- _THE DATA_
········
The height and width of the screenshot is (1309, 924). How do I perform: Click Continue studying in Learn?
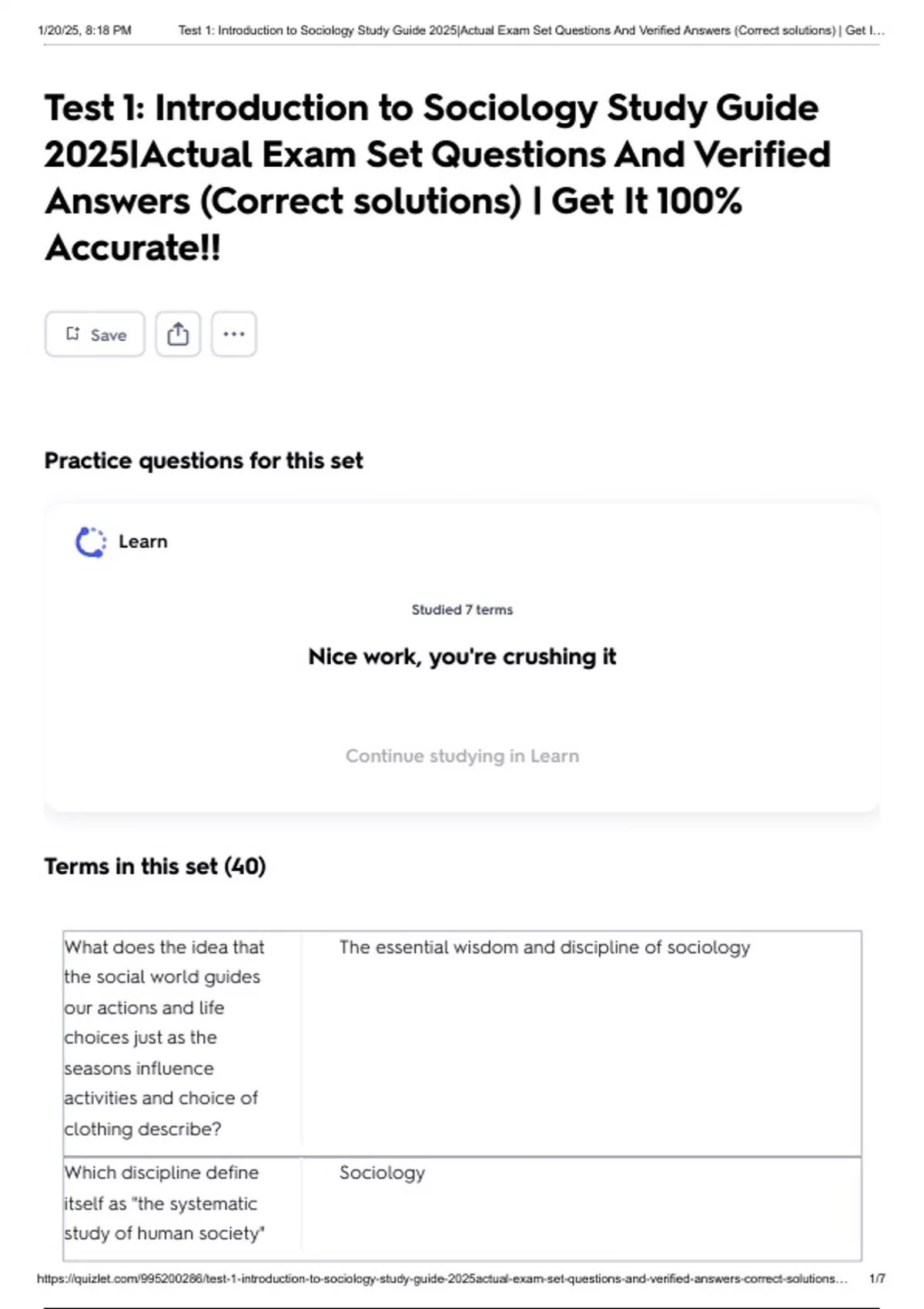(462, 756)
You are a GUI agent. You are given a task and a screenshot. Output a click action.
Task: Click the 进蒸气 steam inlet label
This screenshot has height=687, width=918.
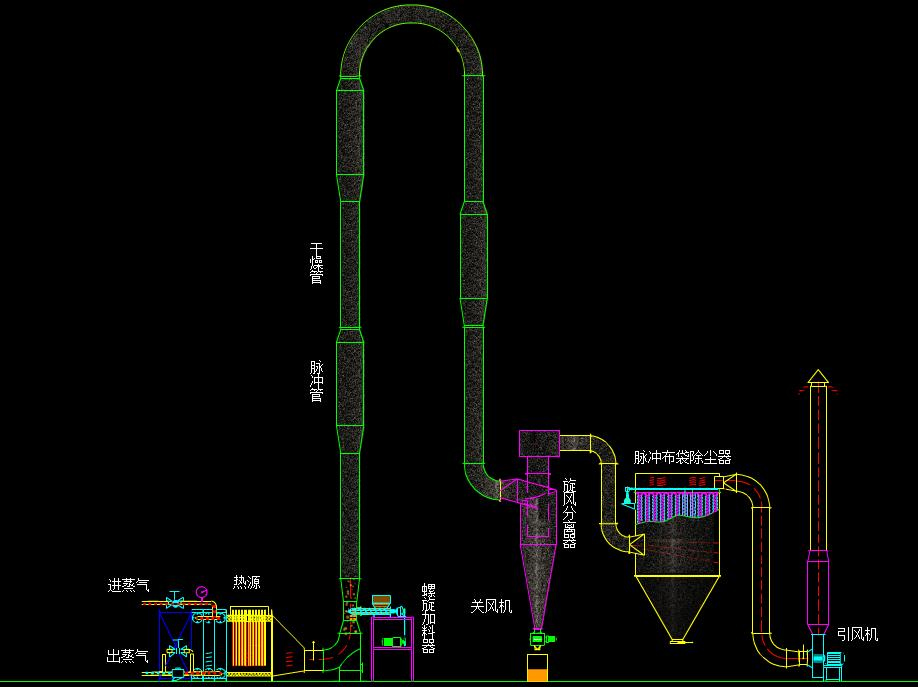(128, 585)
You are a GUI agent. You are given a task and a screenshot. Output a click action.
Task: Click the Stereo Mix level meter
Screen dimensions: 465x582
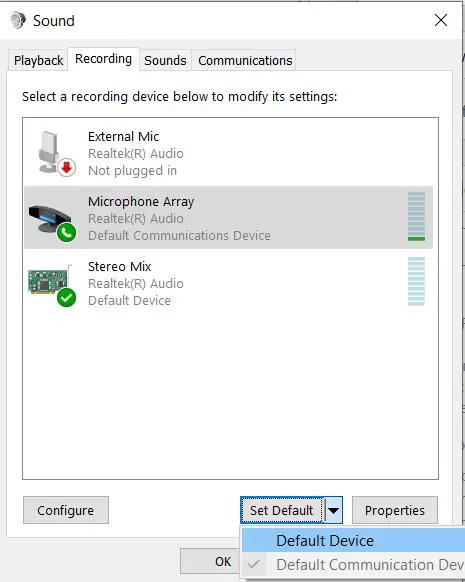[x=416, y=281]
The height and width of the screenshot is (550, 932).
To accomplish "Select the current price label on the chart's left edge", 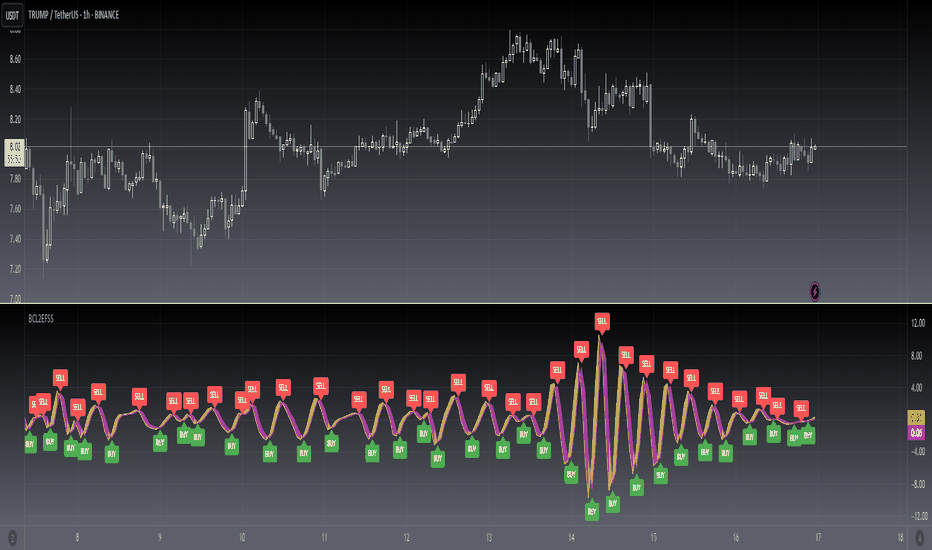I will 14,152.
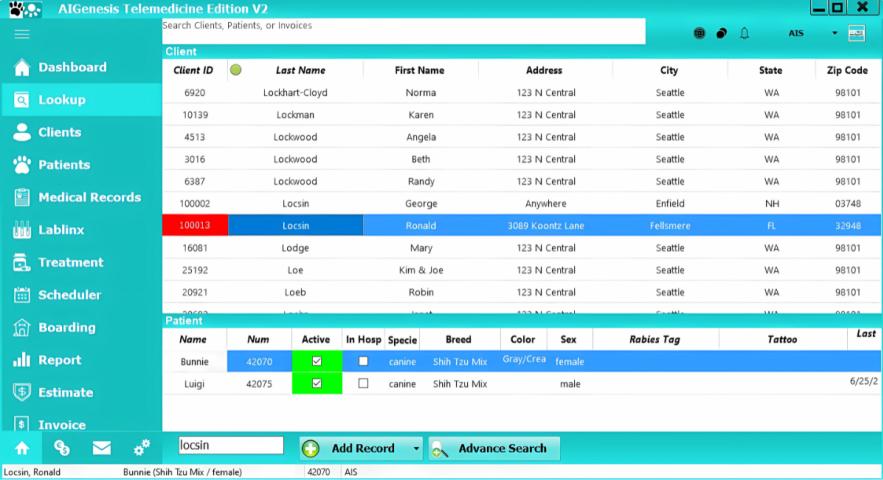Toggle Active checkbox for Bunnie
The height and width of the screenshot is (480, 883).
317,361
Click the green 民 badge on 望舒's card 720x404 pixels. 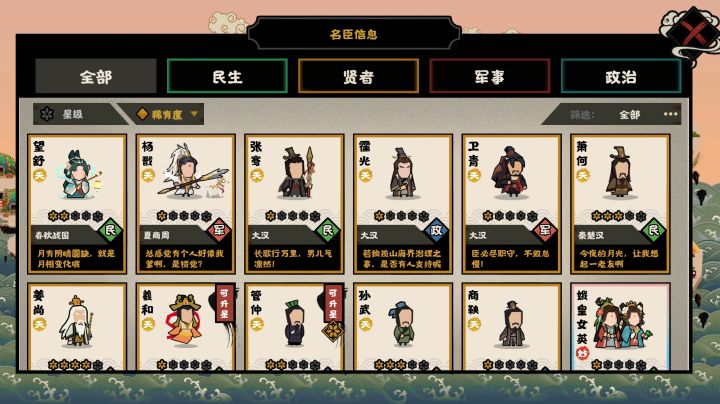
········
A word-for-word copy of the lines from the start of the listing through the line containing "Task: Click the 进蒸气 steam inlet label" is the answer. Pictures stay out of it.

- _RESULT OF THIS TASK_
The height and width of the screenshot is (1309, 924). How do I perform: Click Continue studying in Learn?
(462, 756)
You are a GUI agent. You are given a task and a screenshot. Output a click action.
Task: Click the 进蒸气 steam inlet label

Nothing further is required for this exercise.